Japanese student likes U.S. culture’s openness Youth activism lauded; election turmoil worried her

by Alisa Thorsen

When Kanako Otani first left Hiroshima, Japan, to study at Chico State, she was afraid she would face discrimination on a daily basis. To Otani’s surprise, she found that the culture in the United States was very open, expressive and diverse.

Kanako Otani

“Here, I can pursue whatever I want and be whoever I want to be,” said Otani, who came to the United States four years ago. “In Japan we practice collectivism, so everyone tries to be the same. If you do something different you might be considered weird and a lot of people don’t like that.”

Otani, a communications major who graduated with a bachelor’s degree this spring, feels that she made the right decision to come to the United States. Her family and friends from Japan agree.

“They say I fit in here perfectly,” Otani said. “They used to joke that I was weird in Japan, but here, I fit right in.”

One thing that Otani likes about the United States is how involved the younger generations are in politics.

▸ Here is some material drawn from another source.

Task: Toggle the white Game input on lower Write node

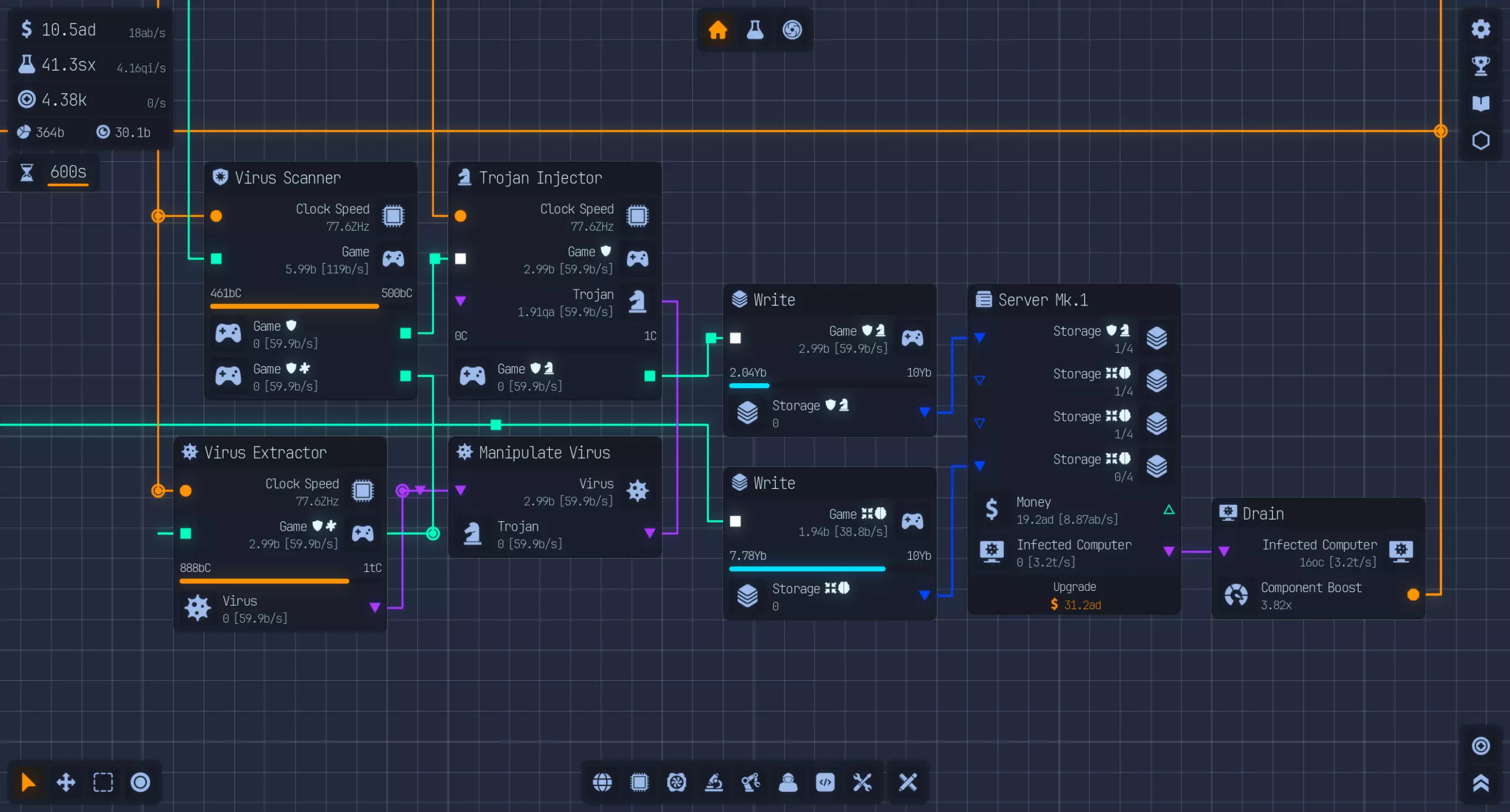Action: pos(736,521)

Otani said that it is odd for a young person in Japan to state their political beliefs, even in front of friends or family.

“American people express their opinions much more than people in Japan,” Otani said. “Especially the young people. They go to vote, they use social media to share their opinions. Based on my experience, I don’t see much of that from young people in my home country.”

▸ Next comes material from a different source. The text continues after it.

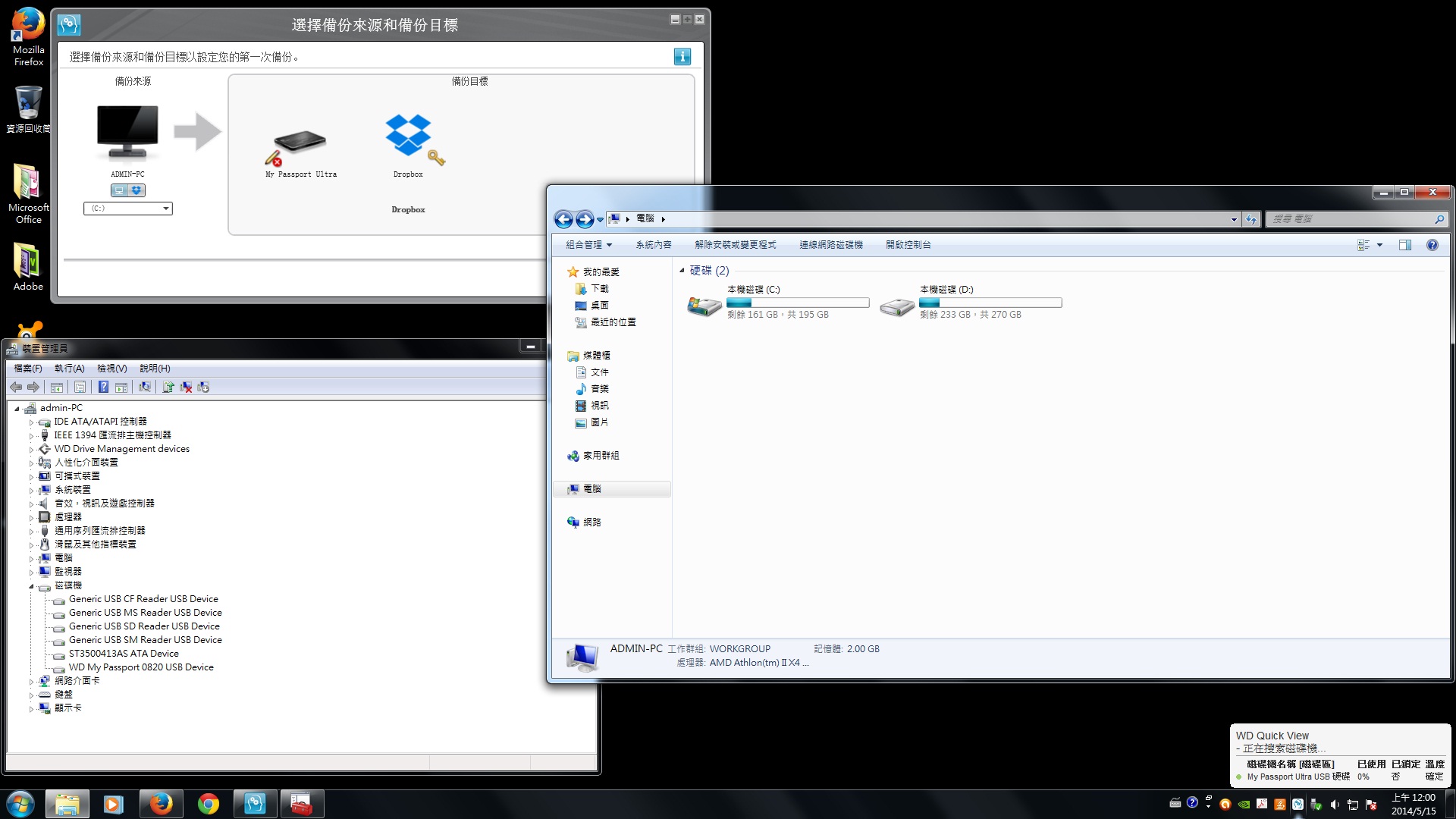
Task: Switch backup source to computer mode
Action: (120, 190)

Otani feels that she is able to more freely express herself in the United States. This is part of the reason Otani joined the Chico State Speech and Debate Team, which has given her a platform to convey her views.

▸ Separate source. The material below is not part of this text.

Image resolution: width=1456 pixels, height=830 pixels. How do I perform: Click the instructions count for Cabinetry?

The topics Otani spoke on were shaped by experiences she had in the United States. She won an award for a speech that focused on Asian fetishism, the idea that American men solicit Asian women because they believe they will be submissive. She has also spoken on accent discrimination and how her accent has impacted her life in the United States.

Otani has impressed audiences and peers alike, said Sue Lowrie, the director of the Speech and Debate Team who has worked closely with Otani. Even though Lowrie was Otani’s coach, she learned a lot from her student’s enthusiastic spirit.

“I am impressed with Kanako’s willingness to take risks in all aspects of her education,” Lowrie said. “She has taught me that challenges, when taken as opportunities, can be a pathway to success. She takes each task as an opportunity. Her enthusiasm is often contagious.”

Lowrie was not the only person inspired by Kanako’s determination and positive attitude. Ann Schwab, a program director for Community Action Volunteers in Education (CAVE), mentored Otani through her volunteering experience at Chico State.

“Kanako steps outside of her comfort zone and explores possibilities. I admire her enthusiasm and energy. She’s embracing opportunities and enjoying the variety of interesting life choices,” Schwab said.

It wasn’t until the 2016 presidential election that Otani became worried she would encounter outright discrimination. The political turmoil and distinct divide of political values made Otani nervous. Fortunately, she said, nothing has changed in her life since the election.

“It was an interesting time to observe American people,” Otani said of election night 2016. “There is definitely still racism in America, but I hope that is changing.”

Otani said that her friends and family worried about her living overseas as well.

“My family always tells me to be careful because of the gun culture in the United States,” Otani said. “They hear about all the shootings that happen and they worry about me. I was shocked when I heard that people carry guns with them or keep them in their car. That is not how it is in Japan.”

Regardless of her fears, Otani still finds the value in being able to express one’s beliefs no matter how different they may be from others’.

Otani hopes to stay in the United States after graduation. She feels that going to school in the U.S. has given her a sense of identity that she may not have been able to celebrate in Japan.

“The word identity is used a lot in the United States,” Otani said. “Everyone has their own and gets to choose it and that is one really positive thing about America.”

Alisa Thorsen graduated this spring with a bachelor’s degree in journalism from Chico State. She wrote this article as part of a Tehama Group Communications team working with ChicoSol.